During the beginning of the Tokyo montage, a "Vanilla" truck hired women in the sex industry, playing the recruiting job and giving women a "very lucrative job". You will definitely hear that in the real streets of Tokyo, but it is the first time you have ever heard that in anime. It was attacking and unexpected, and that was probably the point.

Hodaka starts applying for a part-time job, but the answers she receives are for jobs fuzoku (the porn industry). You go to a series of conversations, maybe to manage one of these types of places, and you succumb to future types by being too small. Without choosing a job, he ends up on the road, tired and hungry. It's a spooky view of Tokyo and one that isn't typically shown in domain anime or Japanese movies. This is not Tokyo for Your name, and in this case, it makes a pretty big difference.

But that's the problem. What Dealing With Problems With You compared Your name, highlights the film's most recent weaknesses. Components of Your name they are passive and dumb, but the high emotional points are removed with deep, emotional meaning on many levels. For example, Your name makes many indirect references to Japan Earthquake and Tsunami. For audiences in Japan, the image evokes memories of immense power.

However, at Dealing With Problems With You, real-world weather communication seems to be muted and as a missed opportunity. The weather in Japan has long been predictable. But over the last few years, Japan's climate, such as the global climate, has become more widespread, less threatening, and dangerous. In the movie, it's talked about how the weather has been changing, but it's about how spring and summer have been fun for kids in Japan. Nothing about how dangerous this weather has been. And from a movie's perspective on the power of the weather, the impact is less.

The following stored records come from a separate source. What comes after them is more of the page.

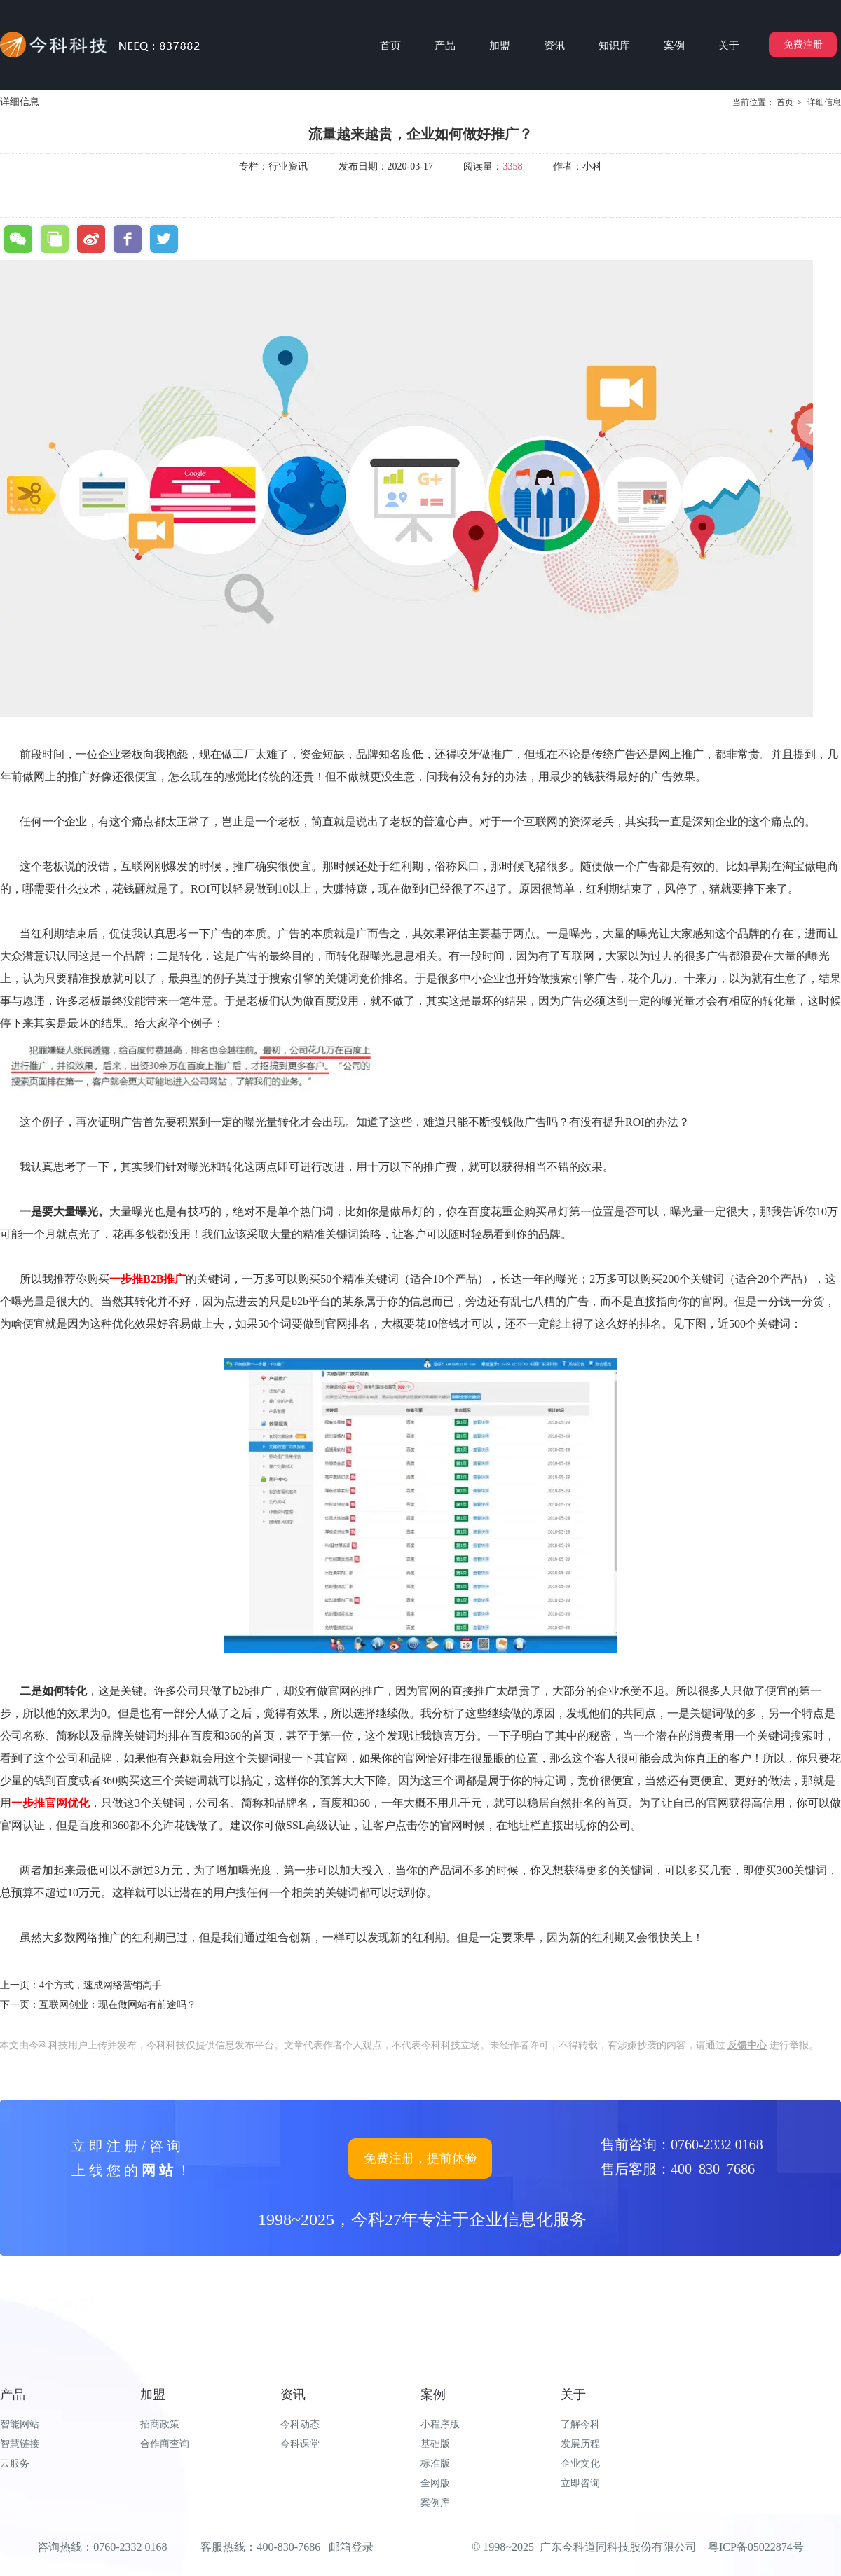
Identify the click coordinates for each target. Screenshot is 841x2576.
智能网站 (19, 2424)
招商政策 (159, 2424)
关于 (573, 2395)
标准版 (435, 2463)
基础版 (435, 2444)
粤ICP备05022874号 (756, 2547)
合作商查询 (164, 2444)
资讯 (293, 2395)
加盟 (152, 2395)
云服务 (14, 2463)
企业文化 (580, 2463)
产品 (12, 2395)
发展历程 (580, 2444)
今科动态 (300, 2424)
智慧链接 (19, 2444)
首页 (785, 102)
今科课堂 (300, 2444)
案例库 (435, 2503)
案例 (433, 2395)
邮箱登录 (351, 2547)
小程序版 (440, 2424)
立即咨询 (580, 2483)
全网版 (435, 2483)
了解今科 (580, 2424)
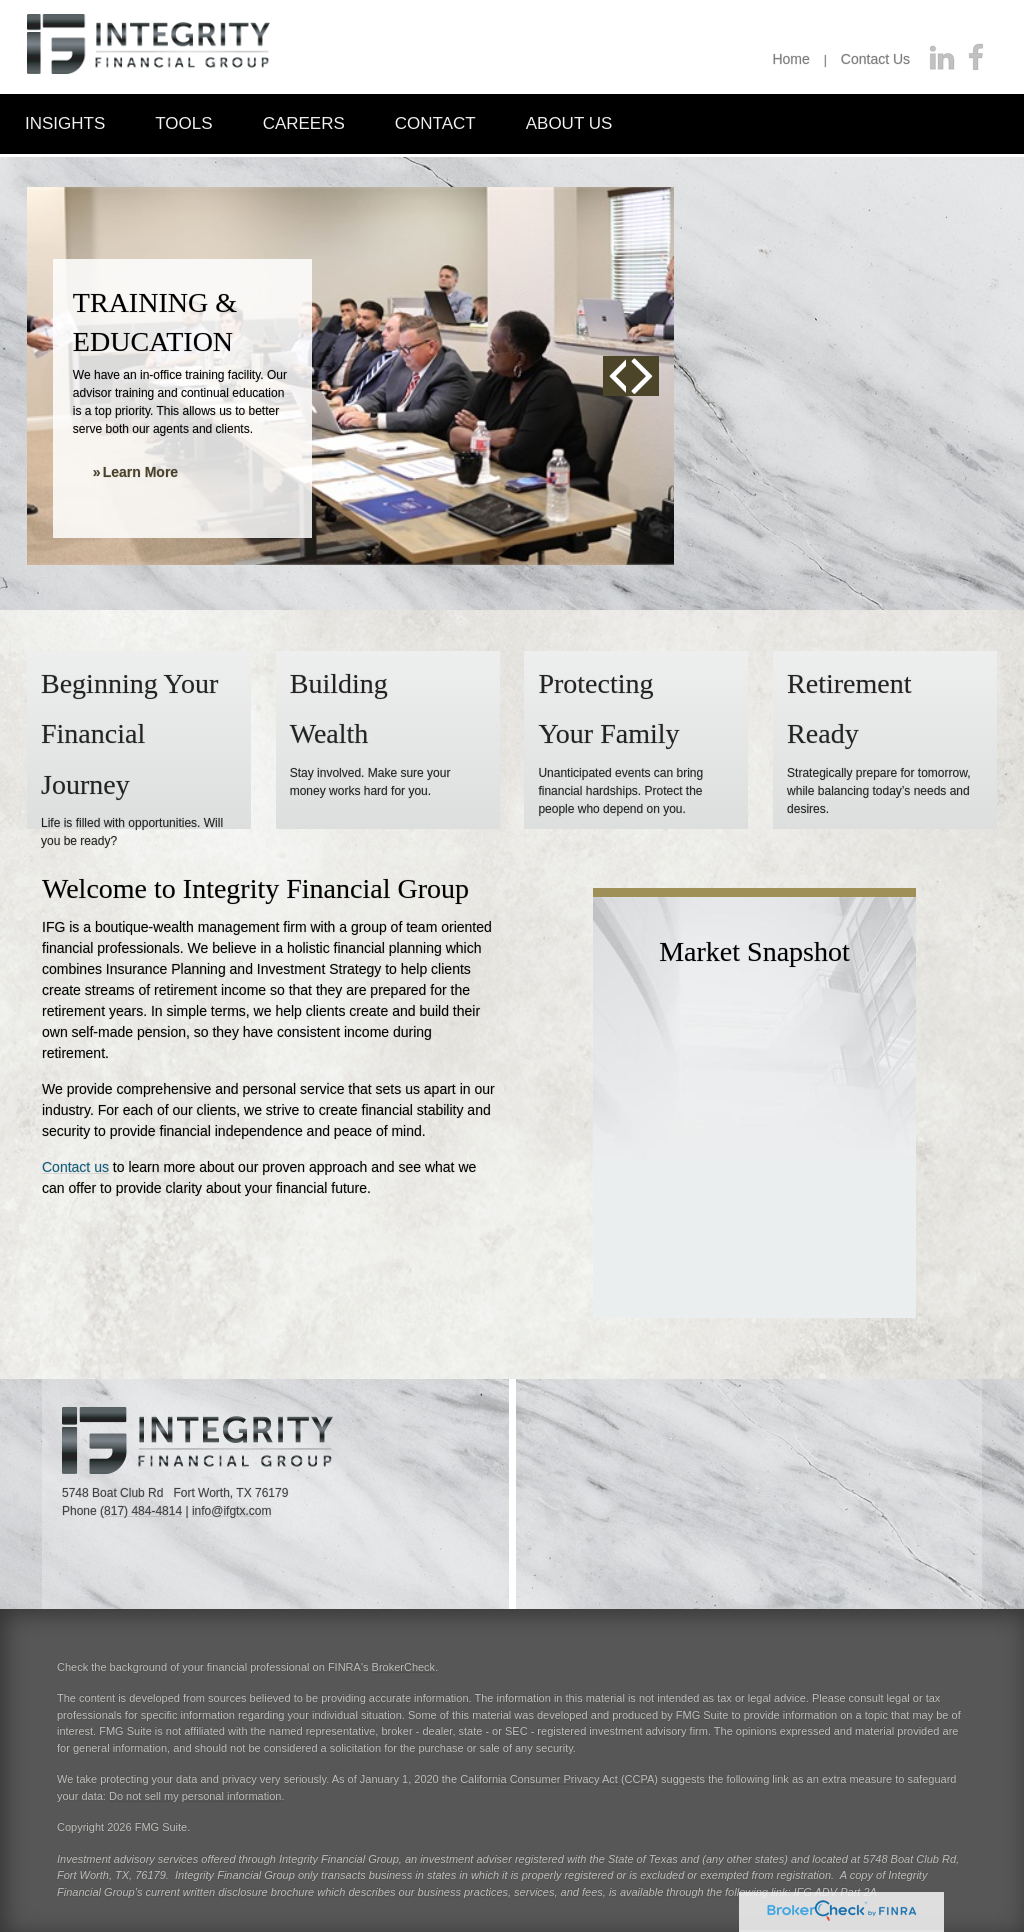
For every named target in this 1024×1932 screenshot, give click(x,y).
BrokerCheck (404, 1667)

While divine things are powerful within Your name feel organic, powerful elements inside Dealing With Problems With You, especially later in the film, don't. More Dealing With Problems With YouThe plot sounds like a building, it is designed to turn viewers into certain scenes, and certain elements of the story are brutal and seemingly at home with your typical Hollywood film. While the characters are sympathetic, some of the decisions made later in the movie become quite self-centered, with little thought given the grand motivations of their actions. They are young men, so I think that makes sense, but when faced with the consequences of those decisions, there doesn't seem to be much light or thought given to them.

That doesn't mean it Dealing With Problems With You it's a bad movie. Not at all. That's fine. Go see it. The parts of the movie are incredibly moving. Shinkai's ability to compare religion to ancient Japanese culture and modern society continues to fascinate. She is an exciting filmmaker, and I look forward to seeing what she does in her next film.

But in the end, that's a big problem Dealing With Problems With You this is: it's a follow-up Your name. Thankfully, the next film will not have that issue.